Introduction to Capabilities
Traditional UNIX privilege checks divide processes into two categories: privileged processes (effective user ID 0, known as superuser or root) and unprivileged processes (effective UID non-zero). Privileged processes bypass all kernel permission checks, while unprivileged processes undergo full permission checks based on process credentials.
Starting with kernel 2.2, Linux divides privileges traditionally associated with superuser into distinct units called capabilities, which can be independently enabled and disabled. Capabilities are per-thread attributes.

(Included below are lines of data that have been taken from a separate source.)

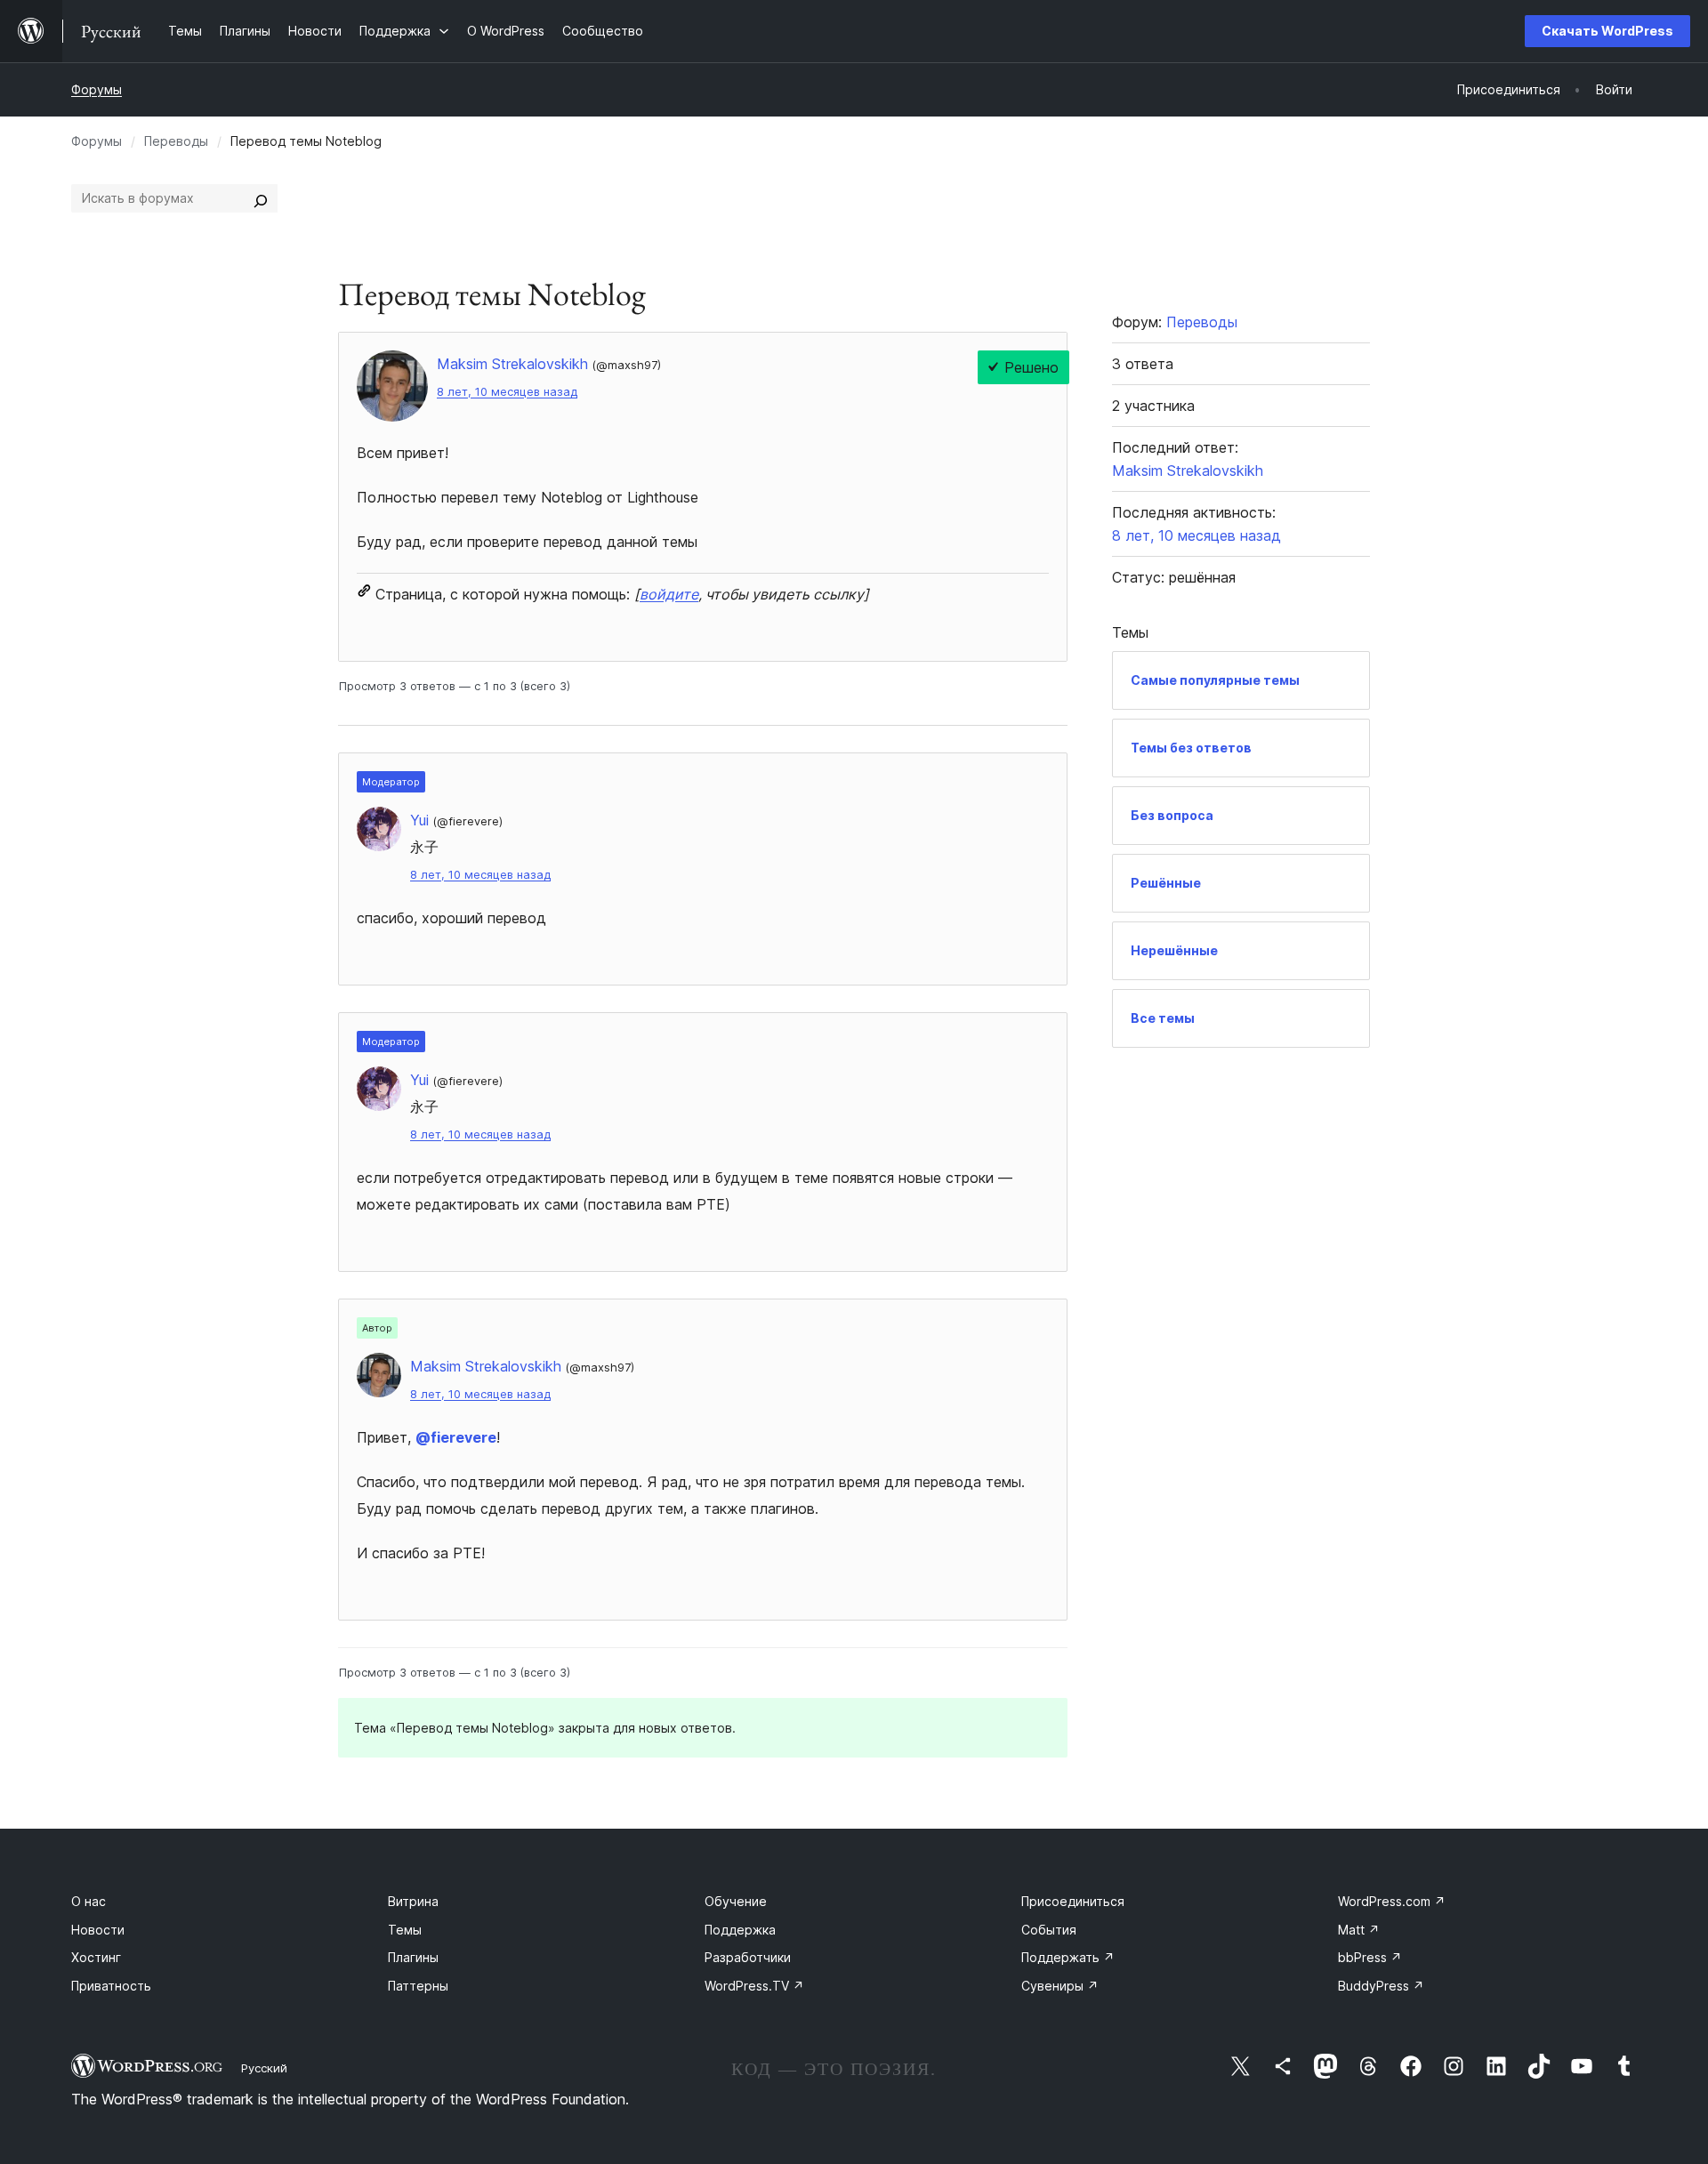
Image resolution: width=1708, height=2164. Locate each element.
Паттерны (418, 1985)
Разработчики (748, 1957)
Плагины (413, 1957)
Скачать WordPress (1607, 30)
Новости (98, 1929)
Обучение (736, 1901)
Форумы (96, 89)
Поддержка (740, 1929)
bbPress (1370, 1957)
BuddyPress (1381, 1985)
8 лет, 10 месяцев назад (507, 391)
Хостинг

Requirements for Full Capability Implementation
Complete capability implementation requires:
- The kernel must check if a thread has required capabilities in its effective set for all privileged operations.
- The kernel must provide system calls to allow changing and retrieving thread capability sets.
- The filesystem must support attaching capabilities to executable files so processes gain those capabilities when executing files.
Thread Capability Sets
Each thread has the following capability sets containing zero or more capabilities:
Permitted Set This is a limiting superset of capabilities the thread may have in its effective set. It also restricts capabilities that may be added to the inheritable set for threads without CAP_SETPCAP in their effective set.
Inheritable Set This set is preserved across execve(2). Inheritable capabilities remain inheritable when executing any program, and are added to the permitted set when executing programs with corresponding bits in their file inheritable set.
Effective Set This is the capability set the kernel uses to perform permission checks on the thread.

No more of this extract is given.